CM1 Français Exercice
Durée 40 min
Barème Sur 20
Format PDF A4
Accès Gratuit
Deux verbes conjugués au présent côte à côte : « manger », dont le radical ne change qu'à « nous », et « espérer », qui change partout sauf à « nous » et « vous ».

Ce qui bouge n'est pas toujours la terminaison

Le programme de 2025 demande au CM1 de « mettre en évidence les variations du radical » de certains verbes du premier groupe. Aucun article de ce site ne le faisait, et le moteur de conjugaison refusait même ces verbes : il avait été écrit pour le CE2, dont le programme ne les nomme pas.

Ces cinq fiches partent donc du découpage — radical et terminaison — et montrent que le premier peut bouger lui aussi. Jamais par caprice : toujours pour que le mot garde le même son.

Aucune forme n'y est écrite à la main. Chacune est calculée, et le corrigé la recalcule par le même chemin.

1 sur 5

Fiche 1 — le radical et la terminaison

Un verbe conjugué se coupe en deux. Parfois, c'est le début qui bouge.

La première fiche installe le découpage sur lequel tout le chapitre repose.

Aperçu des 2 pages à imprimer — cliquez pour agrandir.

Le document coupe un verbe régulier en deux morceaux : le radical, qui porte le sens, et la terminaison, qui dit le temps et la personne. Il illustre avec un verbe que la fiche ne fait pas conjuguer, pour que l'exercice reste entier.

L'exercice 1 fait conjuguer deux verbes réguliers au présent, et fait constater que le radical ne bouge d'aucune ligne. Une question demande les six terminaisons du premier groupe : elles serviront à toutes les fiches suivantes.

L'exercice 2 range six verbes selon que leur radical change ou non. La réponse ne vient pas d'un jugement : le moteur reconnait la famille de chaque verbe, et un verbe qui changerait de famille changerait de colonne tout seul. Le dernier exercice fait définir le radical, puis dire pourquoi certains changent.

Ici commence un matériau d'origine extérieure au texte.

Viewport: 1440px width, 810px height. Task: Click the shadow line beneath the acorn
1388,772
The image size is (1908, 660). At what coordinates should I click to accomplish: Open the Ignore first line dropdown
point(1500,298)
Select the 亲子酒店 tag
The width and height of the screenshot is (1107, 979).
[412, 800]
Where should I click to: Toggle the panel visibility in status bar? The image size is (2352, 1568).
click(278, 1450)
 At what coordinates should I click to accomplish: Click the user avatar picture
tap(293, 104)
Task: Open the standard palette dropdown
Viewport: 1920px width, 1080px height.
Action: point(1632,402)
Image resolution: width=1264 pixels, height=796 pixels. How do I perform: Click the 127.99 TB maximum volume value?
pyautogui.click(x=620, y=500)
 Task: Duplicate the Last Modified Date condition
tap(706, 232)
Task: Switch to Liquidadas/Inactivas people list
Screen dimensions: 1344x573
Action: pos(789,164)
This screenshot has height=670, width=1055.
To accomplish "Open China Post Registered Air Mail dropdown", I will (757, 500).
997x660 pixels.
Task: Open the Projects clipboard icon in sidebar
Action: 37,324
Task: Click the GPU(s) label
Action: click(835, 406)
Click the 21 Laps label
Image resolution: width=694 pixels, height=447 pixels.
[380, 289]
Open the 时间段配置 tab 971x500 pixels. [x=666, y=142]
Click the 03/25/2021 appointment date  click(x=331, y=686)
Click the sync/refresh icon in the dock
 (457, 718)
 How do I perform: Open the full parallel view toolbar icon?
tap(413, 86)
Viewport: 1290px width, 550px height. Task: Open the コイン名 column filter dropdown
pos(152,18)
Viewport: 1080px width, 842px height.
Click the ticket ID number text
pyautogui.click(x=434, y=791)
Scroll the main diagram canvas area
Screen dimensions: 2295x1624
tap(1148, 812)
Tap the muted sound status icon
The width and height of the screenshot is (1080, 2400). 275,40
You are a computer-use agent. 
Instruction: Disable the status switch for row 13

Le document illustre avec un verbe que la fiche ne conjugue pas : la moitié du travail y était écrite.

  • Une conjugaison
  • Un tri
  • Rédiger

2 sur 5

Fiche 2 — devant a et o, « nous » seulement

Le c et le g durciraient : on écrit ç et ge pour garder le son.

La deuxième fiche traite la première des deux causes, celle qui ne touche qu'une personne.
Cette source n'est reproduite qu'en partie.